These study results provide more evidence of the “dampening effect social gendered roles and messages have on the interests of students, particularly female students,” the authors write, and highlight how gender impacts students’ nascent career interests.  The study reinforces the need for educators to do more to keep girls in the pipeline to leadership and STEM careers.

Researchers surveyed middle school boys and girls through the online platform Zoomerang. The sampling drew from 2 groups: a Zoomerang database of adolescents in grades 6-8 from New England, New York and Pennsylvania and Girl Scouts in the same grades. The 2 samples of girls–Girl Scout girls and girls from the database—allowed researchers to explore differences in career aspirations and the possible effect of girls’ participation in a single-sex organization. The majority of the sampling (82%) was Caucasian.

Jobs in STEM ranked #4 in girls’ top 5 career choices compared to #1 for boys. Jobs in business ranked #5 for girls compared to #3 for boys.

In all, 26.1% of boys chose STEM careers compared with only 12.4% of girls, a result that is “eerily resonant with current data on women in STEM,” the authors write.

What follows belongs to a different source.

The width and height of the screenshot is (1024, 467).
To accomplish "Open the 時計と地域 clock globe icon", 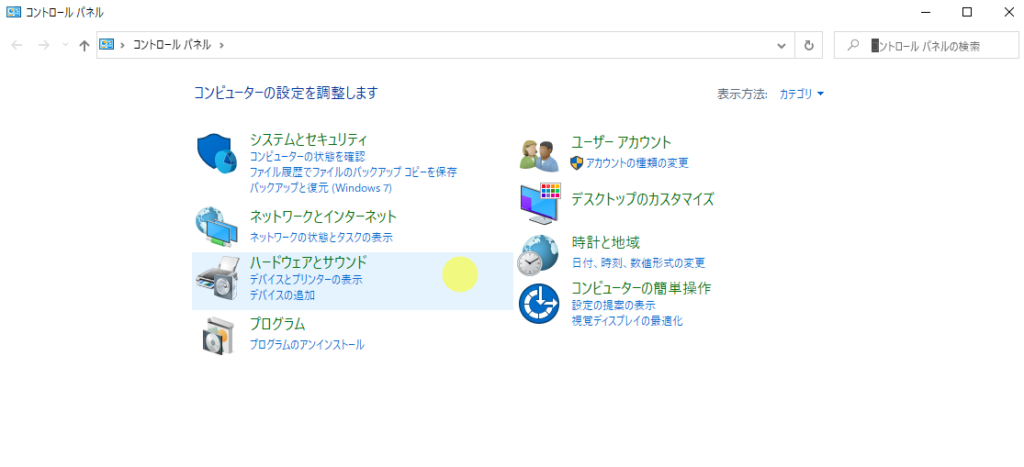I will click(538, 255).
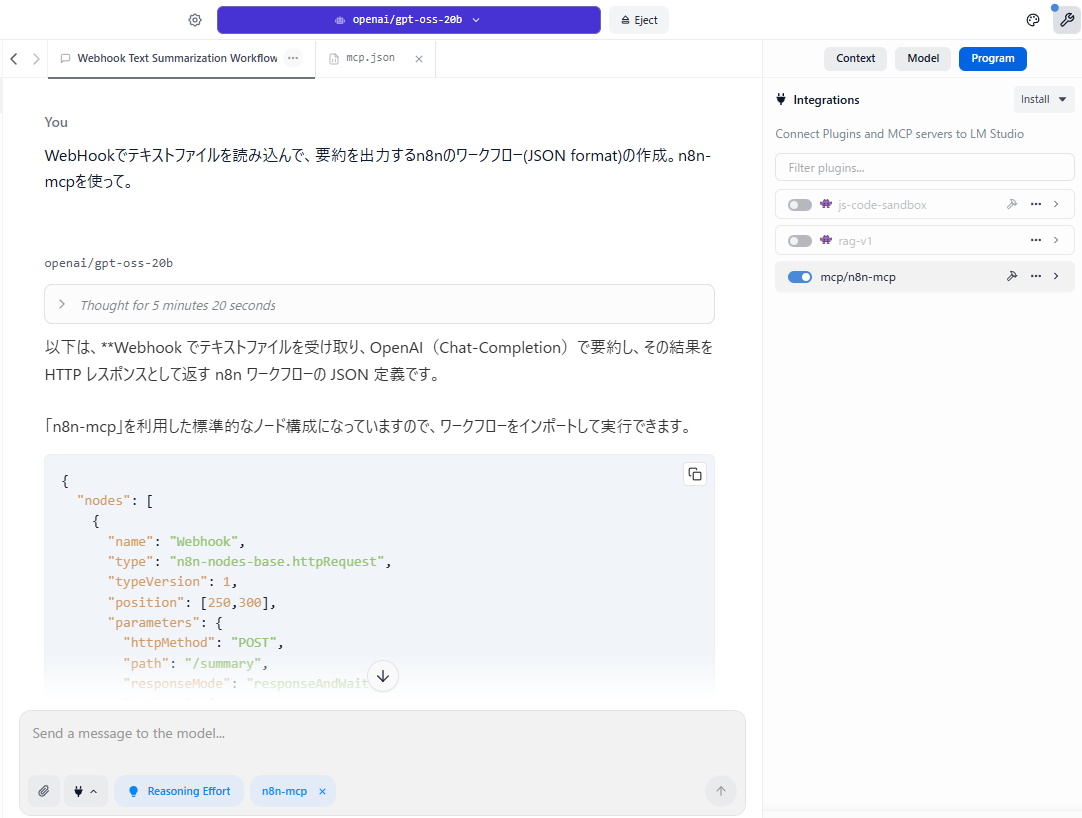Switch to the Context tab
Image resolution: width=1082 pixels, height=818 pixels.
point(855,58)
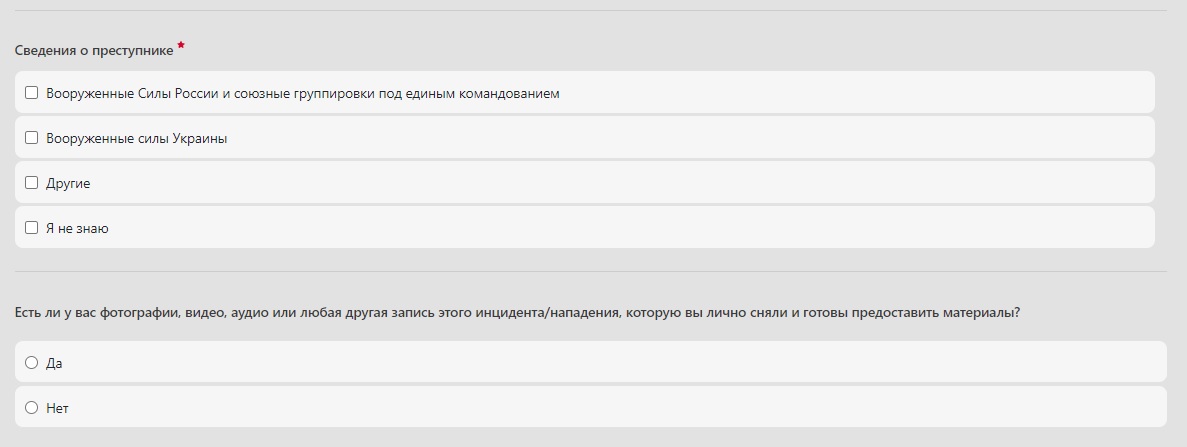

Media, books, parents and educators all play roles in shaping adolescents’ beliefs and attitudes toward gender and careers. Interestingly, while middle schoolers report that the most frequent advice they get from parents is to “do whatever makes you happy,” girls perceived less parental support for career choices that d0 not meet gendered expectations. Girls perceived less parental support for STEM careers compared with boys (11% of girls said their parents were supportive of this career choice versus 23% of boys).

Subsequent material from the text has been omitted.